Selected passage:
How do I evaluate accuracy of the test set? #613

offchan42 · 2018-03-05T15:10:21Z

One way is to calculate "Mean average precision: mAP".
But I'm not aware of this feature implemented in darkflow.
Do you have any suggestions on which darknet repo or person has written a script to do this?

sandeeprepakula · 2018-03-06T06:40:10Z

https://github.com/thtrieu/darkflow/blob/master/darkflow/utils/box.py has basic implementation needed for evaluating or computing the overlap between two images. You can modify it as per your need and compute the mean average precision as a multiplication of probability of class and box_iou

offchan42 · 2018-03-07T02:31:13Z

Isn't there anyone who has done it before?
No one tests their accuracy?
I don't know why such important stuff is not yet implemented.
If there is none, maybe I'll need to implement this feature by myself and commit it for good.

bravma · 2018-03-08T09:06:54Z

I would also be interested in this feature.

ilayoon · 2018-03-12T12:07:23Z

@off99555, I saw this guy working on F1 score.
#377

andikira · 2018-03-29T14:26:55Z

Hello @off99555 , i am searching for calculate mAP from my own test data too.
I think @sandeeprepakula have a good answer, can you explain step by step how to calculate mAP from iou box ? i'm very noob in deep learning and object detection

Thanks for your help

offchan42 · 2018-03-29T17:28:37Z

@andikira I've not done it yet. I'm not sure too.

andikira · 2018-03-30T16:49:03Z

Hello @off99555 , you have to see this repo https://github.com/Cartucho/mAP then see the extra folder, you can convert .xml and .json file, that repo works perfectly with darkflow.

bareblackfoot · 2018-04-18T04:40:13Z

@andikira @thtrieu I trained the yolo2-voc network on PASCAL V0C 0712 trainval set and tested on PASCAL VOC 2007 test set, and the mAP performance is only around 52% (after quite a lot of epoches (200~) considering that I initialized it with pretrained weights). It is quite below the official performance(76.8% mAP). I want to include experimental results with my idea using YOLO v2 on my paper. Could anyone know the reason?

andikira · 2018-04-19T09:46:07Z

i have seen that issue before, please check another issue @bareblackfoot

offchan42 · 2018-05-09T02:12:53Z

@andikira The mAP repo works wonderfully. I contributed a script there too. Thank you!

srhtyldz · 2018-12-16T13:55:08Z

Can you

@andikira The mAP repo works wonderfully. I contributed a script there too. Thank you!

Could you please explain more specificially ? how does it work ? how did you get the results?

offchan42 · 2018-12-17T19:32:24Z

@srhtyldz Go to the https://github.com/Cartucho/mAP website and go to quickstart section.
The idea is that you need to clone the repo, predict your images using darkflow and then you copy the prediction files into the mAP folder. Also copy the ground-truth files.
And you do everything as the README file of mAP repo suggested and you should see mAP as a single number output.

offchan42 · 2018-12-17T19:35:36Z

Also you need to convert your files from darkflow format to their format. They provide the script to convert darkflow format to their format here: https://github.com/Cartucho/mAP/tree/master/extra
Read the README.

srhtyldz · 2018-12-17T20:06:55Z

Also you need to convert your files from darkflow format to their format. They provide the script to convert darkflow format to their format here: https://github.com/Cartucho/mAP/tree/master/extra
Read the README.

Problem set:
1 – In the forum thread on evaluating test-set accuracy, what mAP did the yolo2-voc network reach on the PASCAL VOC 2007 test set?
2 – Return the forum thread's wording between "Thanks for your" and "know the reason?", inclusive.

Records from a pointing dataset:
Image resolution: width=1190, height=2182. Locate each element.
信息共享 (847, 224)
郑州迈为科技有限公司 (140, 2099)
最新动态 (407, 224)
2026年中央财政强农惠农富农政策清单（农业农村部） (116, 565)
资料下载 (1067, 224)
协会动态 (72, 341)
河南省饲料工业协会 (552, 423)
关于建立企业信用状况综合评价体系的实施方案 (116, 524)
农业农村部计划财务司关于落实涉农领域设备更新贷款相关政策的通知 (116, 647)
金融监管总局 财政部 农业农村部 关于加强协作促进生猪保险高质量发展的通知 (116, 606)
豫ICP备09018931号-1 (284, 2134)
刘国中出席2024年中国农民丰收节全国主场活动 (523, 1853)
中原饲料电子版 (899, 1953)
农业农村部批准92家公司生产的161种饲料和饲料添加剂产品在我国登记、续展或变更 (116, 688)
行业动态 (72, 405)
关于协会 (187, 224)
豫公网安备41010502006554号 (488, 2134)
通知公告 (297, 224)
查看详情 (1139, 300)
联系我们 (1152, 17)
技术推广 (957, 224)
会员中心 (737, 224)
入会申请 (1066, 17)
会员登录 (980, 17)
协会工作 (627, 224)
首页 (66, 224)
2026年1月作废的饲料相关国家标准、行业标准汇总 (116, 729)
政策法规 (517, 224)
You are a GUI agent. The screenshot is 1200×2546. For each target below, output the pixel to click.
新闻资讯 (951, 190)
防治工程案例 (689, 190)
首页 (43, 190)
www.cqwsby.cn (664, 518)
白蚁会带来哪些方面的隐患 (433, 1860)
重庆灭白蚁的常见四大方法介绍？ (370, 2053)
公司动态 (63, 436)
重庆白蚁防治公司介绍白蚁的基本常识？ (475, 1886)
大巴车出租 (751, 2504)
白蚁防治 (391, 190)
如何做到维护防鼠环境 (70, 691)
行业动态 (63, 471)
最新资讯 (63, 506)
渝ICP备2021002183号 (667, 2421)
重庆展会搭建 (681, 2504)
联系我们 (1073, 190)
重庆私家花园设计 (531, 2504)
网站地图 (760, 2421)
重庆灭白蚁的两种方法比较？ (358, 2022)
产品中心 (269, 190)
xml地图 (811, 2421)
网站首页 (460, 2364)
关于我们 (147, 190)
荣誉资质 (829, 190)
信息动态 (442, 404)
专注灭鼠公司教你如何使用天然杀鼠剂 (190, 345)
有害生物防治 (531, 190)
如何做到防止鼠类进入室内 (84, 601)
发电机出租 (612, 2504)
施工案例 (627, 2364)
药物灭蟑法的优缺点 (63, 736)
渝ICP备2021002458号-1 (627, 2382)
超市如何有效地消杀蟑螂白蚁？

Solutions for each task:
1 – Around 52%

2 –
Thanks for your help

offchan42 · 2018-03-29T17:28:37Z

@andikira I've not done it yet. I'm not sure too.

andikira · 2018-03-30T16:49:03Z

Hello @off99555 , you have to see this repo https://github.com/Cartucho/mAP then see the extra folder, you can convert .xml and .json file, that repo works perfectly with darkflow.

bareblackfoot · 2018-04-18T04:40:13Z

@andikira @thtrieu I trained the yolo2-voc network on PASCAL V0C 0712 trainval set and tested on PASCAL VOC 2007 test set, and the mAP performance is only around 52% (after quite a lot of epoches (200~) considering that I initialized it with pretrained weights). It is quite below the official performance(76.8% mAP). I want to include experimental results with my idea using YOLO v2 on my paper. Could anyone know the reason?